The record of expensive new music venues in the city is troubling, too. In June, Times columnist Richard Morrison took aim at The Factory, the new arts complex that doubles up as a permanent home for Manchester’s biannual International Festival. Initially costed at a fraction of Co-op Live (£78m), the venue is unfinished and over budget, struggling to shake its associations with George Osborne’s largely forgotten “Northern Powerhouse” project.

The Factory, now estimated to cost £186m, is a stone’s throw from the Bridgewater Hall, where last week, Mayor of Manchester Andy Burnham stood ashen-faced following news that the government had denied his final plea for just £65m to ease the blow of an imminent Tier 3 lockdown for the city. In an often abstract numbers game, these squabbles have provided much-needed perspective.

But with Co-op Live, it isn’t simply a question of creating one expensive venue too many. Culture Minister Oliver Dowden pulled the wool over many detractors’ eyes when he announced the Culture Recovery Fund, £1.57bn of funding for arts organisations affected by Covid-19, the largest single package given to the arts by any British government in history. Dowden’s handout relies too heavily on a trickle-down structure. It imagines that, if you give money to institutions, it will eventually benefit the (largely freelance) workforce. Although the results are gradually coming to fruition, there are few protections to make sure this money gets to those most in need: the people who make the music come to life.

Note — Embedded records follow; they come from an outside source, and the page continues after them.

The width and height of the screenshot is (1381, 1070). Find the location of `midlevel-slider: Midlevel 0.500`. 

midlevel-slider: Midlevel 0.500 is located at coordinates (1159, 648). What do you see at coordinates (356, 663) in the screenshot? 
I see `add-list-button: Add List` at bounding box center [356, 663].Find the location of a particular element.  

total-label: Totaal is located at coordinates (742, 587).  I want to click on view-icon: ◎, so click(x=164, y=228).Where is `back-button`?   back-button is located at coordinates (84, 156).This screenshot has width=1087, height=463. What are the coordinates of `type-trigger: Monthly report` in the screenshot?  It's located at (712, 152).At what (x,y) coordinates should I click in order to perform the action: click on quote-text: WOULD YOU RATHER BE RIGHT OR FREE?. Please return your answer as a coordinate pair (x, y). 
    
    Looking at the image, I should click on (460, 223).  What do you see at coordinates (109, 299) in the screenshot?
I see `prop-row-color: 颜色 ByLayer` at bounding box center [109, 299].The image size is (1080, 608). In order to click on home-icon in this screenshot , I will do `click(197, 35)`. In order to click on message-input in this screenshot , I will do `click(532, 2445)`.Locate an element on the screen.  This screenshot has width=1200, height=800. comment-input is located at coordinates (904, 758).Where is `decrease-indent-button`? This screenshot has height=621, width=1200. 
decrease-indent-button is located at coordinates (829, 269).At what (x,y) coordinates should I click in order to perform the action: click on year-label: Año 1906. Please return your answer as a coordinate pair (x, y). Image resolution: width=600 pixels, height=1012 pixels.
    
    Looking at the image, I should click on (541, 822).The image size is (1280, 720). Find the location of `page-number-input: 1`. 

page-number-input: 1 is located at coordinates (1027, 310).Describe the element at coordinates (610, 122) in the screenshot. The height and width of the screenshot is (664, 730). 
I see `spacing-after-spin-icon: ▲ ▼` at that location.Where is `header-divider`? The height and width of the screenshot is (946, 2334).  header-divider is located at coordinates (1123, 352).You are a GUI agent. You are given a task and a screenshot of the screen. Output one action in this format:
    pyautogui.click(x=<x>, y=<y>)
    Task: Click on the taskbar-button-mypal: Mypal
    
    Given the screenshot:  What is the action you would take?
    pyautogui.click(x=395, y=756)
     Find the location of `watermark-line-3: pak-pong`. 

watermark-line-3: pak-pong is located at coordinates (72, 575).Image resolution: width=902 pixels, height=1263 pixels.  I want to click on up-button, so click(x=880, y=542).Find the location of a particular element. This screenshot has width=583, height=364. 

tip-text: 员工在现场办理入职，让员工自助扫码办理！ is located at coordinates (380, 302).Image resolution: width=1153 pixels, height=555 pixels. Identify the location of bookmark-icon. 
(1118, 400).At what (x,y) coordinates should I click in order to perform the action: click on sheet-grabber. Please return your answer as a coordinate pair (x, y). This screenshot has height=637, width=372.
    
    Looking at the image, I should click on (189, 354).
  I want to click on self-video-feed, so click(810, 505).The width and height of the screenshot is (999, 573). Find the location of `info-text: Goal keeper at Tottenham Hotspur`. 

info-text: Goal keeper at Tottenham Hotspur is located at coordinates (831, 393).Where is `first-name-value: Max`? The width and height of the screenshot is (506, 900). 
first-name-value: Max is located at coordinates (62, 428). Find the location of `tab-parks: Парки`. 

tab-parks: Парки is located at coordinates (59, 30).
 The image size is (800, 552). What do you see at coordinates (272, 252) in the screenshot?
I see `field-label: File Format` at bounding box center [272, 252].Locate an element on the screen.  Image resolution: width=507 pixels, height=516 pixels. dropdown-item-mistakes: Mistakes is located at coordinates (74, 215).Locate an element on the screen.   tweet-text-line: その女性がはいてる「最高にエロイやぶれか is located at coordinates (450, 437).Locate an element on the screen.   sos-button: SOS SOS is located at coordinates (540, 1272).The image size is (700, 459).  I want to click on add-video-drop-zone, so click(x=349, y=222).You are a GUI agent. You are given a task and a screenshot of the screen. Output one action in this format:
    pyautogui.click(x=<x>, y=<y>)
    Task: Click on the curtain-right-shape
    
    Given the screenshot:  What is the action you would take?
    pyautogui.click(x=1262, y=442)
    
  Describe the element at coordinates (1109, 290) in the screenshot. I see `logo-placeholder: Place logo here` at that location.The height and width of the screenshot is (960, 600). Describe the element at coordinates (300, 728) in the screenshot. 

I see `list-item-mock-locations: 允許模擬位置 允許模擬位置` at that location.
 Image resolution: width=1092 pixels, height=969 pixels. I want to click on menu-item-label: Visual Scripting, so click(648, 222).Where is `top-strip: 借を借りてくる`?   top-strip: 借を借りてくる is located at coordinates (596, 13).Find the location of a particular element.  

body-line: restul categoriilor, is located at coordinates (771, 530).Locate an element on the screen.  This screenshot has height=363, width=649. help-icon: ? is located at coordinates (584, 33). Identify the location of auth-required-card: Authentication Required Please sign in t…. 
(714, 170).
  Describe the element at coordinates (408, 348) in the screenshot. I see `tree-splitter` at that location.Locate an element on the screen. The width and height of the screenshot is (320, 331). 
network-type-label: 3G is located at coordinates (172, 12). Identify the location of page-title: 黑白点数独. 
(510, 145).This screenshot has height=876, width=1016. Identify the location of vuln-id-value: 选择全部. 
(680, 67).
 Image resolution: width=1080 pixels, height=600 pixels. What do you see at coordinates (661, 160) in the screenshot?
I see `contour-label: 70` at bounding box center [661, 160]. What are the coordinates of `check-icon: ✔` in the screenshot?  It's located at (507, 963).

And it is people, more than places, that we should be investing in. It’s the musicians, yes, but it’s also the composers, the technicians, the roadies, lighting, sound and stage management, often in already precarious freelance careers, now destroyed by the pandemic. And it’s the small venues with interesting histories where the next generation of Manchester acts might flourish that deserve our support.

If Styles wants a backing band for his opening Co-op Live gig, he might be wise to direct his investment more laterally.